--- Start ---

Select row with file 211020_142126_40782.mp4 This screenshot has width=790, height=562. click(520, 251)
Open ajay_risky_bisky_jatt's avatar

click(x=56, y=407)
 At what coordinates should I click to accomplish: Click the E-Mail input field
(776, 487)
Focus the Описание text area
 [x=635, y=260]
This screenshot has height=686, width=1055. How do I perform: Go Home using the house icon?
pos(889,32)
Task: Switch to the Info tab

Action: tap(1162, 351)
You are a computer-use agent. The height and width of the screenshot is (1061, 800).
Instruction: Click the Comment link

--- End ---

→ Exercise
Rewrite the listing above as a Markdown table with two columns, Row and Listing text. Put each non-blank line in its own numbered row, in order, and leave out the blank lines.

→ Output
| Row | Listing text |
|---|---|
| 1 | Select row with file 211020_142126_40782.mp4 This screenshot has width=790, height=562. click(520, 251) |
| 2 | Open ajay_risky_bisky_jatt's avatar |
| 3 | click(x=56, y=407) |
| 4 |  At what coordinates should I click to accomplish: Click the E-Mail input field |
| 5 | (776, 487) |
| 6 | Focus the Описание text area |
| 7 |  [x=635, y=260] |
| 8 | This screenshot has height=686, width=1055. How do I perform: Go Home using the house icon? |
| 9 | pos(889,32) |
| 10 | Task: Switch to the Info tab |
| 11 | Action: tap(1162, 351) |
| 12 | You are a computer-use agent. The height and width of the screenshot is (1061, 800). |
| 13 | Instruction: Click the Comment link |